Referring again for a moment to what is termed the timeworn discussion of orthodox economics may I say that nearly all the great questions which have occasioned controversy during the years are of that character. What is older than the question of the relative values of socialism and individualism? The whole argument for each will be found in the writings of Plato on the one hand and of Aristotle on the other, and from their time down to today the economic organizations of the world have been debating the relative values of those two opposing forms of social organization. Similarly they have been debating whether or not high or low tariffs or no tariffs at all were the better policy for the country concerned. No apology need be offered for bringing up what although an old question, at this present time arises in a form in which, in Canada, it has never hitherto arisen.

I have already drawn attention to the fact that we have brought forward this amendment because the subject is something we can deal with ourselves in a practical way. We can deal with it in a way that will help relieve the burdensome condition of the taxpayers of Canada and will be of service in many other directions.

A great deal has been said about Canada pointing the way. The Minister of Finance himself in his speech said he hoped that we would point the way at the coming economic conference. While the countries of the world to-day are seeking for a lead, particularly in the matter of the lowering of tariffs, why should we in this country run in the very opposite direction of putting up tariffs to a point higher than they are in any other country of the world at this time? We know moreover that high tariffs are no remedy for industrial ills. We know that in Australia and in the United States-countries that are cited over and over again as being high tariff countries-the condition of unemployment is, if anything, worse than it is in this country. We have our own experience in this matter. To-day we have the highest tariffs that Canada ever had, and we have the largest amount of unemployment we ever had. Moreover, in Australia, the people are rebelling against high tariffs. I have here, although I will not take the time to quote from it, the report of the tariff board of Australia, which was presented to the Australian parliament a short time ago. That report is one 'Mr. Mackenzie King.]

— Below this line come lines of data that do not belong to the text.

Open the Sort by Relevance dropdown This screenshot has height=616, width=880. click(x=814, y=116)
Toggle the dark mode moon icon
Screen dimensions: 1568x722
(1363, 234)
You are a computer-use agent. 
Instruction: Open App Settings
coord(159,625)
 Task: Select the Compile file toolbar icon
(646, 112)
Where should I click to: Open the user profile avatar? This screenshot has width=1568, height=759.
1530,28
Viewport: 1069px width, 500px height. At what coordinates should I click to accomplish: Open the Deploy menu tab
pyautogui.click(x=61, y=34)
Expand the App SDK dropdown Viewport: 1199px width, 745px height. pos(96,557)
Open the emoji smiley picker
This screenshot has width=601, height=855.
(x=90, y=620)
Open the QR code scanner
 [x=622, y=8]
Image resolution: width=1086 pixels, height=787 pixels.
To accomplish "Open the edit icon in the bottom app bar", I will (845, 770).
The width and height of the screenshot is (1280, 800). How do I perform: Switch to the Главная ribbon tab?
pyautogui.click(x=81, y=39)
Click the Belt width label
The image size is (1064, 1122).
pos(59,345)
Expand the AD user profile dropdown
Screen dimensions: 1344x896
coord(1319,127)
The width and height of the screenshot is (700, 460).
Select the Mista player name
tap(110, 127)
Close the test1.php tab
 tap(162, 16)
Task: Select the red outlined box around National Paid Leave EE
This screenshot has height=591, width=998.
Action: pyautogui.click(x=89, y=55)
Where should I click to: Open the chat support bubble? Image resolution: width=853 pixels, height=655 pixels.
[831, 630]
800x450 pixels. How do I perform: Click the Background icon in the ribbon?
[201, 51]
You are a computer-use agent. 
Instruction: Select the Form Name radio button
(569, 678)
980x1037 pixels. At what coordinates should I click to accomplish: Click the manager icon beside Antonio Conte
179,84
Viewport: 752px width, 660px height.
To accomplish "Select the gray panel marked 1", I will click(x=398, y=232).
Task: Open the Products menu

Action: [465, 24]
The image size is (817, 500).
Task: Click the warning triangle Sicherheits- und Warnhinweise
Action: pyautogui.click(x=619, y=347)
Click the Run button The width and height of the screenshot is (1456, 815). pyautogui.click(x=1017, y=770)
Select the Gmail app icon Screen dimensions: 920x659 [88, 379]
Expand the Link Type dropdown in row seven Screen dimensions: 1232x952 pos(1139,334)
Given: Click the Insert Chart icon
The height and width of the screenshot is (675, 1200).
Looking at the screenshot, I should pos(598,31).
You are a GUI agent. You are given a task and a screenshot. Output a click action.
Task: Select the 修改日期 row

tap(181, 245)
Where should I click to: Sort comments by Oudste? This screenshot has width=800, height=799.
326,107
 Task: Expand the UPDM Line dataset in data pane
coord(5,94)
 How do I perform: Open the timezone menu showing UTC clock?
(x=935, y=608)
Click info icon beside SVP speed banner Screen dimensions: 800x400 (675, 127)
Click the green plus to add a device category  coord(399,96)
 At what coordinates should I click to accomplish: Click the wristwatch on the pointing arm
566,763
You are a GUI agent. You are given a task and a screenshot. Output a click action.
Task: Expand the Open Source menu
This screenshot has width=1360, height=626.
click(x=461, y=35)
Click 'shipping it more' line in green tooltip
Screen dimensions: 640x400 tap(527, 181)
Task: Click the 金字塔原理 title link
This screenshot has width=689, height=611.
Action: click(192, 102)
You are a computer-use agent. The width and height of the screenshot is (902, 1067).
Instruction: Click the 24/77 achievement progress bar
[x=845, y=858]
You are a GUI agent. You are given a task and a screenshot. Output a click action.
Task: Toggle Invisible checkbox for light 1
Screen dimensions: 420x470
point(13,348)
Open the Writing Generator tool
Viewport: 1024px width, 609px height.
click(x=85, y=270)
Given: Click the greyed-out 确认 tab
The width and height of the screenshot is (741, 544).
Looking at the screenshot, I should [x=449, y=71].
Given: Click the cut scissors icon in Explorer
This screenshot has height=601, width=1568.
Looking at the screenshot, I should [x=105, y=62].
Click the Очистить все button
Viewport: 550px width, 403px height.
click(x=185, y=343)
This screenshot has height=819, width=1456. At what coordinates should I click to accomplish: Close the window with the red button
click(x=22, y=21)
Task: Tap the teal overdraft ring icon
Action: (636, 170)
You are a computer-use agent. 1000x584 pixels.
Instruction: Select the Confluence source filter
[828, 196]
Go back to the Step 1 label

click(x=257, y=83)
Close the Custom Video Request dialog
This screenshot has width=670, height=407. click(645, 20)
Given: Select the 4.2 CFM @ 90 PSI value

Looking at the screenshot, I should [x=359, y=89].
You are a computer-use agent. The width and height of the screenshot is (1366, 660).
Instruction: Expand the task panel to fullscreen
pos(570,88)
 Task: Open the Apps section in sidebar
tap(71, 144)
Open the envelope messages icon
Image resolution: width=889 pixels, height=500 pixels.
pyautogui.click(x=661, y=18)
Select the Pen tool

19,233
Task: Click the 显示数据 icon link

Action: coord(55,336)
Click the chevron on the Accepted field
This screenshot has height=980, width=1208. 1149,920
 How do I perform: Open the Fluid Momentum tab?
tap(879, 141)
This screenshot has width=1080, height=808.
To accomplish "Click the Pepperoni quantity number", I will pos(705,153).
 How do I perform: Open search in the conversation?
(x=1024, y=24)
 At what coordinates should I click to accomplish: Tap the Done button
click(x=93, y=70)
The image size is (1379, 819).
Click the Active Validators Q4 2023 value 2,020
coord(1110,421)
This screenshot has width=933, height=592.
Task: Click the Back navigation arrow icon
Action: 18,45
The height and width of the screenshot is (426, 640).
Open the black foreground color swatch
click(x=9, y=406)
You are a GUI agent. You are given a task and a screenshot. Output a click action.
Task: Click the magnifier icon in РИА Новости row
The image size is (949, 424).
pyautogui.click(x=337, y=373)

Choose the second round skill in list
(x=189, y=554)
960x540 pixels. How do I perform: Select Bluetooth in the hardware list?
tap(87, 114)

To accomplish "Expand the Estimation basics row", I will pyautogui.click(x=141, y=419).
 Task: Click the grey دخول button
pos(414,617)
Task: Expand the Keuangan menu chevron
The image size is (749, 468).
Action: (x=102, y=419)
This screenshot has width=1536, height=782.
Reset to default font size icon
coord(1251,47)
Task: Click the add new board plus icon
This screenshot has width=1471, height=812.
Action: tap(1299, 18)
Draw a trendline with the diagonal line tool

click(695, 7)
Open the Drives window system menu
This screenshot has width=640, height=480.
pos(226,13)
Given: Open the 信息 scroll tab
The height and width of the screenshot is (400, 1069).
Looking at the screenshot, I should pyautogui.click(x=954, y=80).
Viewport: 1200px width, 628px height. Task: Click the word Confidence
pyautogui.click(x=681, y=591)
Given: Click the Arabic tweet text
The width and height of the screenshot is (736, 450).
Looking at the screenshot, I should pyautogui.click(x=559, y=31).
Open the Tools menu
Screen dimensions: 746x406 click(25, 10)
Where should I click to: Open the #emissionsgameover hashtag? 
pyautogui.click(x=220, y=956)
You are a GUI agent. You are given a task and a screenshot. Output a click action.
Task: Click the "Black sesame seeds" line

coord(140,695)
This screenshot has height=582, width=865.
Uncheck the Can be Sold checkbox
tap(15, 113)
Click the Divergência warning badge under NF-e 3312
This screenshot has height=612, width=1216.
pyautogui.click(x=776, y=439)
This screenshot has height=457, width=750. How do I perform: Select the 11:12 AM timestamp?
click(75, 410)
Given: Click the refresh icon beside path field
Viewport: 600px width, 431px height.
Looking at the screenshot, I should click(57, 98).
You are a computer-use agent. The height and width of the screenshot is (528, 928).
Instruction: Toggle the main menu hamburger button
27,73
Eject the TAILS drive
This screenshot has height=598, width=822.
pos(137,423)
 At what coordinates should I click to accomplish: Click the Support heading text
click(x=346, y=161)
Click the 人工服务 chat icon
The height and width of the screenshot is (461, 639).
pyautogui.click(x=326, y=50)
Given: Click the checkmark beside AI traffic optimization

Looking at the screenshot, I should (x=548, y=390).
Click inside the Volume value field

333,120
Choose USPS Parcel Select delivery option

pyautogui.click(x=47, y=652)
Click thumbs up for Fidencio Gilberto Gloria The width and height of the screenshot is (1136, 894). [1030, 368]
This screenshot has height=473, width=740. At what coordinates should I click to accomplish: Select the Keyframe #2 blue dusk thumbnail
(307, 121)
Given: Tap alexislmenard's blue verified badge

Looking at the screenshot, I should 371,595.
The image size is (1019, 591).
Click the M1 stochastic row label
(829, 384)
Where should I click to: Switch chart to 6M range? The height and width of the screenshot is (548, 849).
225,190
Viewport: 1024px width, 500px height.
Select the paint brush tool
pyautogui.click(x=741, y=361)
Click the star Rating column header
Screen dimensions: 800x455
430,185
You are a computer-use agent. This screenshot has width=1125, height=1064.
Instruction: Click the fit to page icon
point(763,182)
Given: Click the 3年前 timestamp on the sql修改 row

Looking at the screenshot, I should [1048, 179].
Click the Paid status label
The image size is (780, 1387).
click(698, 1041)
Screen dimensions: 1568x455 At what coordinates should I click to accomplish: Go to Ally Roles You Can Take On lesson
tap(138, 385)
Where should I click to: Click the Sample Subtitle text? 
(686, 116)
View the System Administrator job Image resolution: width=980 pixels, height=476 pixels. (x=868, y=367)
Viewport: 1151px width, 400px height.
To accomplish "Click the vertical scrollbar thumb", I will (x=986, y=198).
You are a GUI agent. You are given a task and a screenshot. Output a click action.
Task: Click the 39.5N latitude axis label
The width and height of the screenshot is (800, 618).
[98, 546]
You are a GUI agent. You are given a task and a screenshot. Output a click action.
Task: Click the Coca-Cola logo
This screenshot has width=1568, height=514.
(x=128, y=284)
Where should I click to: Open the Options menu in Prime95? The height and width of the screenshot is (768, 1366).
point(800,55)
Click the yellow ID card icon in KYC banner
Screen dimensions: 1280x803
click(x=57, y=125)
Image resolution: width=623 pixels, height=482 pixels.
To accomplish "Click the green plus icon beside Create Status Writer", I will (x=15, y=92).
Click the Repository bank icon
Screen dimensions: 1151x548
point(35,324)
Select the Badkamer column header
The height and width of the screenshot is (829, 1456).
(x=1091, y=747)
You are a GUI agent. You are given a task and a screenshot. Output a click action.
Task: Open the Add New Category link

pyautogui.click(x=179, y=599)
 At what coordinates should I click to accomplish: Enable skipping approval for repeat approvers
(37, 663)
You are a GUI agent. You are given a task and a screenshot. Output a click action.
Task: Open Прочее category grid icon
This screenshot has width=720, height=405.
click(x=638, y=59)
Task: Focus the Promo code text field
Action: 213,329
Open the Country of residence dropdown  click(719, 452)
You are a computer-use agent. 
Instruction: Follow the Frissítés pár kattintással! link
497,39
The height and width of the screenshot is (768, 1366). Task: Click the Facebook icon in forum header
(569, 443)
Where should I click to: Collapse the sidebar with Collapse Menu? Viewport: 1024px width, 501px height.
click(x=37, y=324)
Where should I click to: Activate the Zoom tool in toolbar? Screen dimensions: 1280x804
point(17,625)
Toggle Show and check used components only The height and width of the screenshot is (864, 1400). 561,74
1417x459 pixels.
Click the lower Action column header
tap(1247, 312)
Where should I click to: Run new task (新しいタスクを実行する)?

of the strongest condemnations of high tariff evils that has ever been put out by any public body. It condemns high tariffs, shows how they have operated against the interests of the people of Australia, against even in many cases the interests of the very manufacturers themselves in whose behalf they were supposed to have been passed; it outlines the abuses to which high tariffs have lead, and it states, just as a former premier of Australia, Mr. Bruce, stated recently in London, that high tariffs have had their day, and that no good could be expected from them in the way of helping either industry or social conditions.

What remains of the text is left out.